A new study from Wharton professor of operations, information and decisions Duncan Watts digs into the question of whether it’s better for employees to work in teams or alone—and the answer may be surprising for managers trying to figure out the best way to assign tasks.

Four coworkers in an office around tables, wearing face masks.

In their research, Watts and his co-authors found that the answer depends on the complexity: Simple tasks are best accomplished by individuals, while difficult ones are more efficiently completed by a group.

“Groups are as fast as the fastest individual and more efficient than the most efficient individual when the task is complex but not when the task is simple,” the researchers write in their paper titled, “Task Complexity Moderates Group Synergy,” published in the Proceedings of the National Academy of Sciences.
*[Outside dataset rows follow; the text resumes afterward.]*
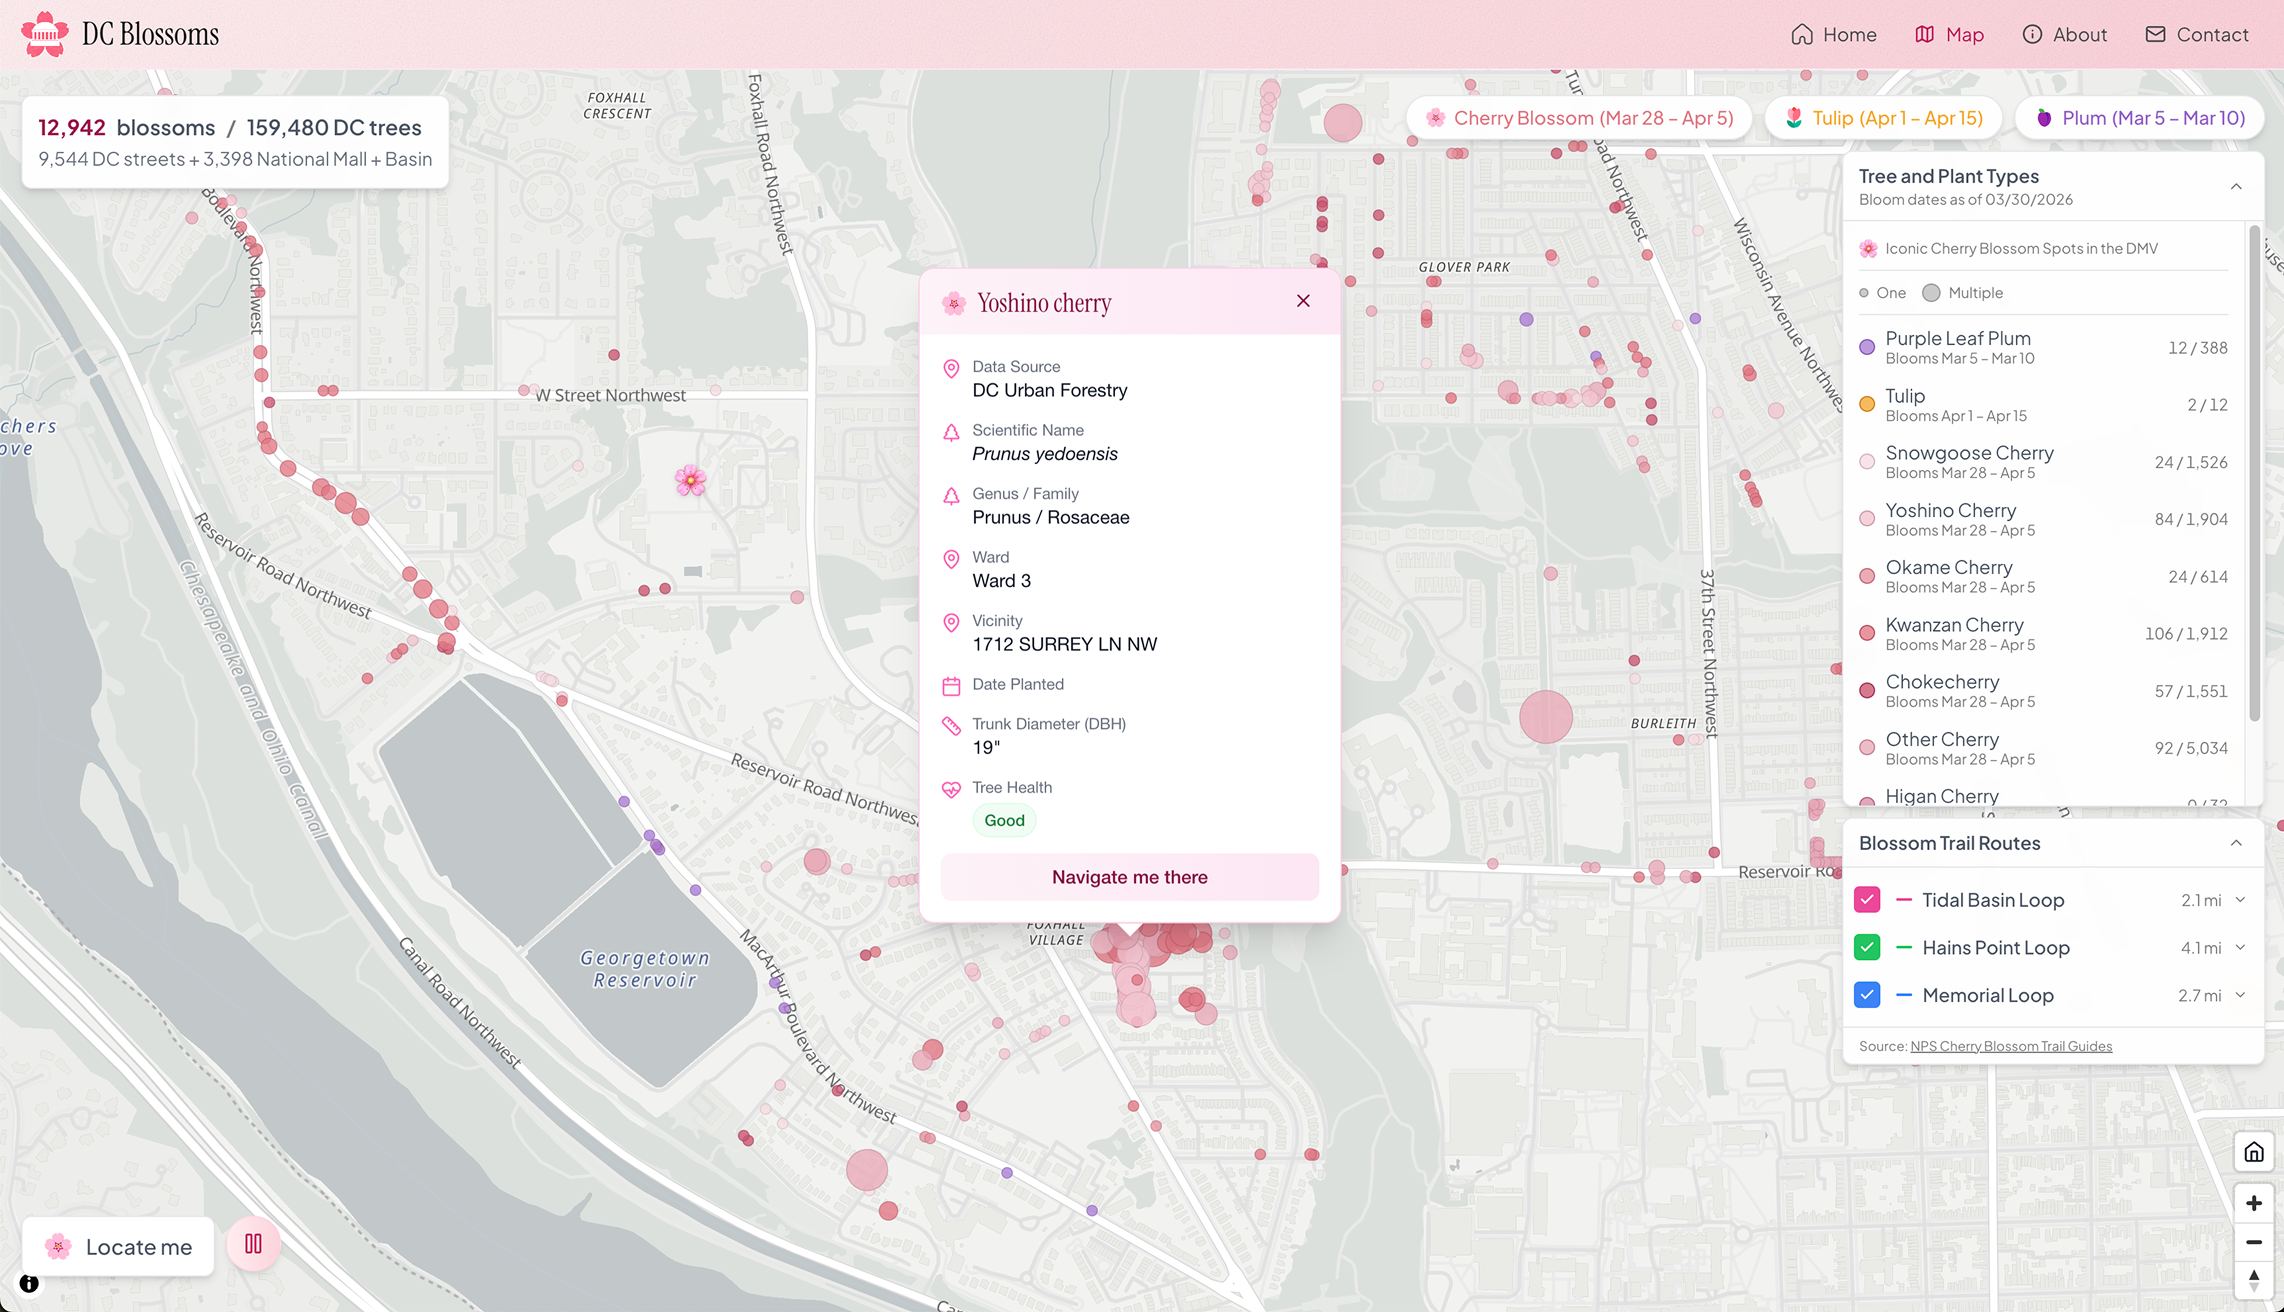2284x1312 pixels.
Task: Click the map home reset icon
Action: coord(2254,1152)
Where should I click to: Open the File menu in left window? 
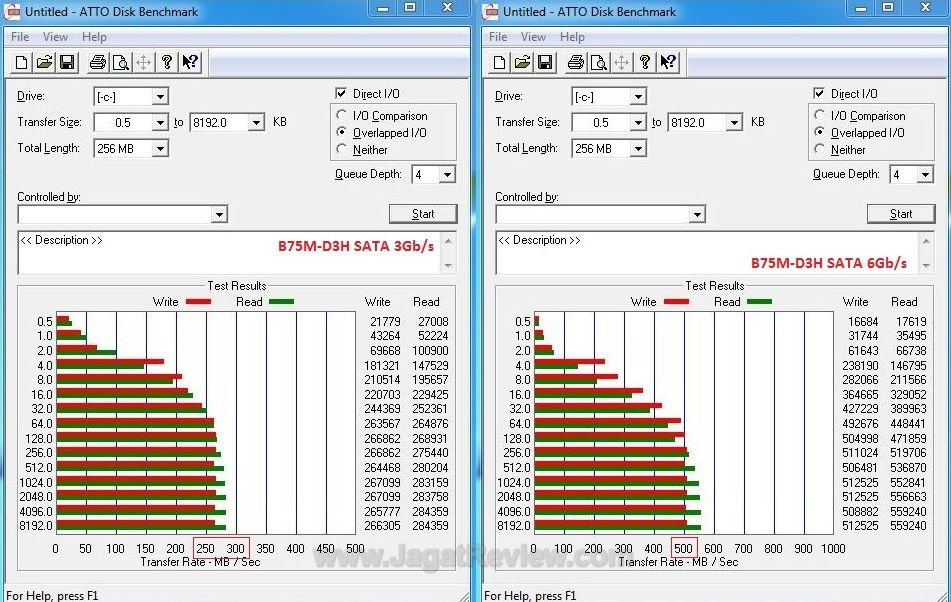(20, 37)
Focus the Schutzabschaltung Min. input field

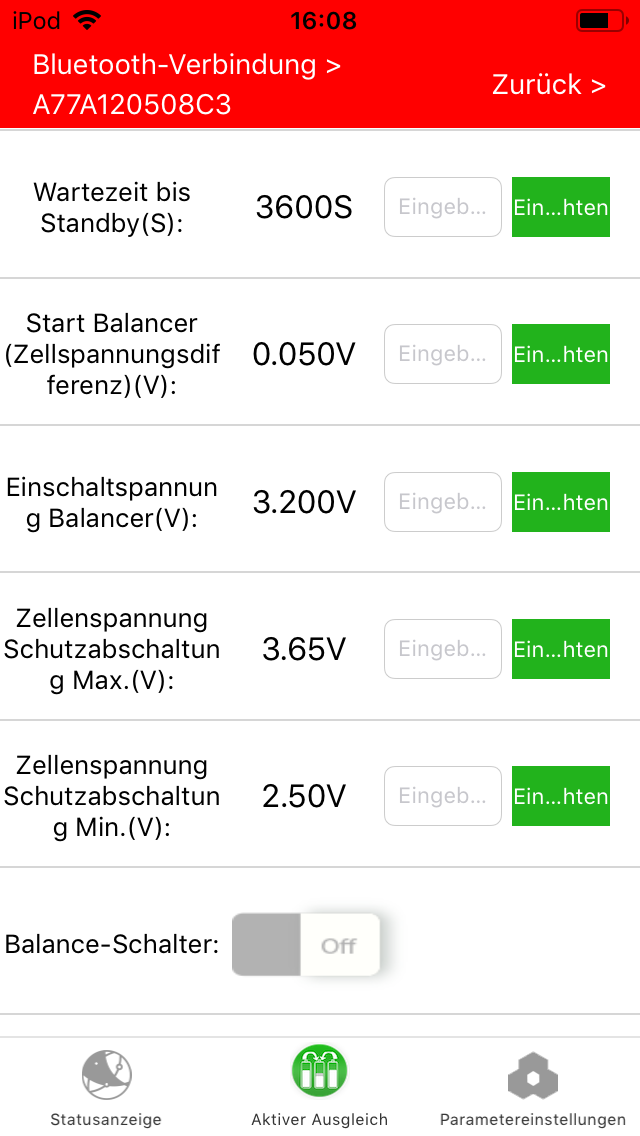(x=443, y=796)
Watts, a Penn Integrates Knowledge Professor and director of the Computational Social Science Lab at Penn, says the study is unique because it’s the first to make an “apples to apples” comparison in a lab setting. The scholars created an experiment that allowed them to manipulate the complexity of the same task, rather than simply giving the participants different kinds of tasks, as most previous studies have done.

“A manager is kind of stuck a little bit because they don’t really know how to evaluate the complexity of the task that they’re looking at,” says Watts. “In this research, we got around that by identifying a class of tasks where we could vary complexity in a nice, systematic, principled way without changing anything else.”